◆ Description of the task ◆
What follows is a set of entries; retype all of them exactly.

◆ Provided material ◆

"""

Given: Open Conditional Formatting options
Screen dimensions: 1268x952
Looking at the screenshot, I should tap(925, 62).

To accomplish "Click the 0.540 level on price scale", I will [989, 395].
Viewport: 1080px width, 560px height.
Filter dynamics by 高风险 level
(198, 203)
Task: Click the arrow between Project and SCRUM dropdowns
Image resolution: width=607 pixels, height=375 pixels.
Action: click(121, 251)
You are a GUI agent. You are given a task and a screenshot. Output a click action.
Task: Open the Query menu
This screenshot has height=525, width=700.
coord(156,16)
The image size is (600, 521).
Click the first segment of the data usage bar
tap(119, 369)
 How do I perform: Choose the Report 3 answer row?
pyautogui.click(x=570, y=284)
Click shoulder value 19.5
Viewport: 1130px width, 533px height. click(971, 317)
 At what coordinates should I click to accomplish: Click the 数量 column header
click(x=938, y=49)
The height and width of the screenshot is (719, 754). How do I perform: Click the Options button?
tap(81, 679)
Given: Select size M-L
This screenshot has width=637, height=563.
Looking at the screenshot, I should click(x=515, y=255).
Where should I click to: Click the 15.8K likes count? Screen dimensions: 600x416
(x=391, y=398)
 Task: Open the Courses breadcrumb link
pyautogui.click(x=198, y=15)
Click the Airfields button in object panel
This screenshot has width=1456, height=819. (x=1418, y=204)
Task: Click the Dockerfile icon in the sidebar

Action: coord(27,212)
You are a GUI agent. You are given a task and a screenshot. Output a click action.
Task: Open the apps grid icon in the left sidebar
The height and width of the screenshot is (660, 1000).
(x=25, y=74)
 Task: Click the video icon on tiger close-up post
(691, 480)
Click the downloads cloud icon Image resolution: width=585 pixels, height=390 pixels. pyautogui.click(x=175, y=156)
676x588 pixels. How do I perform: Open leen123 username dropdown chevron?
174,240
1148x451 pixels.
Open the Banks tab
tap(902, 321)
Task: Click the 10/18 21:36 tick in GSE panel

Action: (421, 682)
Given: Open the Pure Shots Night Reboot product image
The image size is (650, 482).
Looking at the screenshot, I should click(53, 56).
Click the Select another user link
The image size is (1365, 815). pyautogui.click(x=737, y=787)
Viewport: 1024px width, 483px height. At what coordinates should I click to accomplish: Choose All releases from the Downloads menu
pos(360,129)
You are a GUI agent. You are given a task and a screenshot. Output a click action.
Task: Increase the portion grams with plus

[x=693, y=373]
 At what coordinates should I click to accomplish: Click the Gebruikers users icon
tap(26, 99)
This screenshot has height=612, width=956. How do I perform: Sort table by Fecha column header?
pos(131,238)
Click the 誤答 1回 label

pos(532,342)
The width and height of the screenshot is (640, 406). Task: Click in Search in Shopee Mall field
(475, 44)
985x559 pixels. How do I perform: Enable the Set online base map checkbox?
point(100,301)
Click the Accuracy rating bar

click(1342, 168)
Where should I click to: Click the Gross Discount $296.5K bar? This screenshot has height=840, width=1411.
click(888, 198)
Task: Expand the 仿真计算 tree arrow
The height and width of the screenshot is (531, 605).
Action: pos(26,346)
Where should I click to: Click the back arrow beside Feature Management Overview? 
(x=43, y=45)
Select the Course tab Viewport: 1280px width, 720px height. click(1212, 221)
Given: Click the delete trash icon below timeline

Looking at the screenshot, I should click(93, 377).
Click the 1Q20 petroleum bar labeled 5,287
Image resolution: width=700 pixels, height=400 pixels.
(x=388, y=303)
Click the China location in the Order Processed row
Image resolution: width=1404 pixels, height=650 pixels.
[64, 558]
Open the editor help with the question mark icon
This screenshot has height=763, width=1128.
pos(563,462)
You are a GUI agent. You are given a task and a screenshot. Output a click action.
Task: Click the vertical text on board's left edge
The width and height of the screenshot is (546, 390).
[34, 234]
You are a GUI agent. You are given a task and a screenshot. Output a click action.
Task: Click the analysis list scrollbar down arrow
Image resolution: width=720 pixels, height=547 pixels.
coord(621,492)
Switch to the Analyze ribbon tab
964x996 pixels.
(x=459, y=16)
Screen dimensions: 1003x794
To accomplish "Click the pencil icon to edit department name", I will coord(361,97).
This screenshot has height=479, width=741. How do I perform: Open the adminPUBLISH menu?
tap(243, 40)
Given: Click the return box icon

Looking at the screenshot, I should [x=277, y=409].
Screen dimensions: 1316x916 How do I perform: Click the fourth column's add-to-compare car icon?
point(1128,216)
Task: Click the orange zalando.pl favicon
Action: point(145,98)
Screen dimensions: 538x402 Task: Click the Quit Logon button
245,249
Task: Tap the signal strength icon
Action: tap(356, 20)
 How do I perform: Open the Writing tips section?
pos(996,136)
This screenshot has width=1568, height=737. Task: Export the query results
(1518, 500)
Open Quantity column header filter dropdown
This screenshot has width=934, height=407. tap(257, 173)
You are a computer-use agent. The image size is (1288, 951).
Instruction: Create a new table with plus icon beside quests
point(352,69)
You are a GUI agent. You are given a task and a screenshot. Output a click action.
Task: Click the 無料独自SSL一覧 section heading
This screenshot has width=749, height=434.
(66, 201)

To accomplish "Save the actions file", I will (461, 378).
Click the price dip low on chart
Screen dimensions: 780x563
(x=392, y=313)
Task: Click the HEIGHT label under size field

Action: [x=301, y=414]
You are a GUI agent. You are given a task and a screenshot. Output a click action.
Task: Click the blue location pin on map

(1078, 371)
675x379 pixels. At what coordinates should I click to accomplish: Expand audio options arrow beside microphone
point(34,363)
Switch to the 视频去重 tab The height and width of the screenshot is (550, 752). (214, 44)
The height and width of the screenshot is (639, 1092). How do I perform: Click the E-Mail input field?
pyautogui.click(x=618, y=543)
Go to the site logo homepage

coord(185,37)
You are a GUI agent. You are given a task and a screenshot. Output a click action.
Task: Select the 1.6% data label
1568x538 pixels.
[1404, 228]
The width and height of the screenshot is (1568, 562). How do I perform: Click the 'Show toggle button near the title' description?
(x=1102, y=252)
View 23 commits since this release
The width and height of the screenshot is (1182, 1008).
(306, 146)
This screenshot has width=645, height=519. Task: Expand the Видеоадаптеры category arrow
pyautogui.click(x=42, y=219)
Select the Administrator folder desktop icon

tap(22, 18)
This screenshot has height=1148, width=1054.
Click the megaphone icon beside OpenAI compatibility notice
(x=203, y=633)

"""

◆ Worked solution ◆
Given: Open Conditional Formatting options
Screen dimensions: 1268x952
Looking at the screenshot, I should tap(925, 62).

To accomplish "Click the 0.540 level on price scale", I will [989, 395].
Viewport: 1080px width, 560px height.
Filter dynamics by 高风险 level
(198, 203)
Task: Click the arrow between Project and SCRUM dropdowns
Image resolution: width=607 pixels, height=375 pixels.
Action: click(121, 251)
You are a GUI agent. You are given a task and a screenshot. Output a click action.
Task: Open the Query menu
This screenshot has height=525, width=700.
coord(156,16)
The image size is (600, 521).
Click the first segment of the data usage bar
tap(119, 369)
 How do I perform: Choose the Report 3 answer row?
pyautogui.click(x=570, y=284)
Click shoulder value 19.5
Viewport: 1130px width, 533px height. click(971, 317)
 At what coordinates should I click to accomplish: Click the 数量 column header
click(x=938, y=49)
The height and width of the screenshot is (719, 754). How do I perform: Click the Options button?
tap(81, 679)
Given: Select size M-L
This screenshot has width=637, height=563.
Looking at the screenshot, I should click(x=515, y=255).
Where should I click to: Click the 15.8K likes count? Screen dimensions: 600x416
(x=391, y=398)
 Task: Open the Courses breadcrumb link
pyautogui.click(x=198, y=15)
Click the Airfields button in object panel
This screenshot has width=1456, height=819. (x=1418, y=204)
Task: Click the Dockerfile icon in the sidebar

Action: coord(27,212)
You are a GUI agent. You are given a task and a screenshot. Output a click action.
Task: Open the apps grid icon in the left sidebar
The height and width of the screenshot is (660, 1000).
(x=25, y=74)
 Task: Click the video icon on tiger close-up post
(691, 480)
Click the downloads cloud icon Image resolution: width=585 pixels, height=390 pixels. pyautogui.click(x=175, y=156)
676x588 pixels. How do I perform: Open leen123 username dropdown chevron?
174,240
1148x451 pixels.
Open the Banks tab
tap(902, 321)
Task: Click the 10/18 21:36 tick in GSE panel

Action: (421, 682)
Given: Open the Pure Shots Night Reboot product image
The image size is (650, 482).
Looking at the screenshot, I should click(53, 56).
Click the Select another user link
The image size is (1365, 815). pyautogui.click(x=737, y=787)
Viewport: 1024px width, 483px height. At what coordinates should I click to accomplish: Choose All releases from the Downloads menu
pos(360,129)
You are a GUI agent. You are given a task and a screenshot. Output a click action.
Task: Increase the portion grams with plus

[x=693, y=373]
 At what coordinates should I click to accomplish: Click the Gebruikers users icon
tap(26, 99)
This screenshot has height=612, width=956. How do I perform: Sort table by Fecha column header?
pos(131,238)
Click the 誤答 1回 label

pos(532,342)
The width and height of the screenshot is (640, 406). Task: Click in Search in Shopee Mall field
(475, 44)
985x559 pixels. How do I perform: Enable the Set online base map checkbox?
point(100,301)
Click the Accuracy rating bar

click(1342, 168)
Where should I click to: Click the Gross Discount $296.5K bar? This screenshot has height=840, width=1411.
click(888, 198)
Task: Expand the 仿真计算 tree arrow
The height and width of the screenshot is (531, 605).
Action: pos(26,346)
Where should I click to: Click the back arrow beside Feature Management Overview? 
(x=43, y=45)
Select the Course tab Viewport: 1280px width, 720px height. click(1212, 221)
Given: Click the delete trash icon below timeline

Looking at the screenshot, I should click(93, 377).
Click the 1Q20 petroleum bar labeled 5,287
Image resolution: width=700 pixels, height=400 pixels.
(x=388, y=303)
Click the China location in the Order Processed row
Image resolution: width=1404 pixels, height=650 pixels.
[64, 558]
Open the editor help with the question mark icon
This screenshot has height=763, width=1128.
pos(563,462)
You are a GUI agent. You are given a task and a screenshot. Output a click action.
Task: Click the vertical text on board's left edge
The width and height of the screenshot is (546, 390).
[34, 234]
You are a GUI agent. You are given a task and a screenshot. Output a click action.
Task: Click the analysis list scrollbar down arrow
Image resolution: width=720 pixels, height=547 pixels.
coord(621,492)
Switch to the Analyze ribbon tab
964x996 pixels.
(x=459, y=16)
Screen dimensions: 1003x794
To accomplish "Click the pencil icon to edit department name", I will coord(361,97).
This screenshot has height=479, width=741. How do I perform: Open the adminPUBLISH menu?
tap(243, 40)
Given: Click the return box icon

Looking at the screenshot, I should [x=277, y=409].
Screen dimensions: 1316x916 How do I perform: Click the fourth column's add-to-compare car icon?
point(1128,216)
Task: Click the orange zalando.pl favicon
Action: point(145,98)
Screen dimensions: 538x402 Task: Click the Quit Logon button
245,249
Task: Tap the signal strength icon
Action: tap(356, 20)
 How do I perform: Open the Writing tips section?
pos(996,136)
This screenshot has width=1568, height=737. Task: Export the query results
(1518, 500)
Open Quantity column header filter dropdown
This screenshot has width=934, height=407. tap(257, 173)
You are a computer-use agent. The image size is (1288, 951).
Instruction: Create a new table with plus icon beside quests
point(352,69)
You are a GUI agent. You are given a task and a screenshot. Output a click action.
Task: Click the 無料独自SSL一覧 section heading
This screenshot has width=749, height=434.
(66, 201)

To accomplish "Save the actions file", I will (461, 378).
Click the price dip low on chart
Screen dimensions: 780x563
(x=392, y=313)
Task: Click the HEIGHT label under size field

Action: [x=301, y=414]
You are a GUI agent. You are given a task and a screenshot. Output a click action.
Task: Click the blue location pin on map

(1078, 371)
675x379 pixels. At what coordinates should I click to accomplish: Expand audio options arrow beside microphone
point(34,363)
Switch to the 视频去重 tab The height and width of the screenshot is (550, 752). (214, 44)
The height and width of the screenshot is (639, 1092). How do I perform: Click the E-Mail input field?
pyautogui.click(x=618, y=543)
Go to the site logo homepage

coord(185,37)
You are a GUI agent. You are given a task and a screenshot. Output a click action.
Task: Select the 1.6% data label
1568x538 pixels.
[1404, 228]
The width and height of the screenshot is (1568, 562). How do I perform: Click the 'Show toggle button near the title' description?
(x=1102, y=252)
View 23 commits since this release
The width and height of the screenshot is (1182, 1008).
(306, 146)
This screenshot has width=645, height=519. Task: Expand the Видеоадаптеры category arrow
pyautogui.click(x=42, y=219)
Select the Administrator folder desktop icon

tap(22, 18)
This screenshot has height=1148, width=1054.
Click the megaphone icon beside OpenAI compatibility notice
(x=203, y=633)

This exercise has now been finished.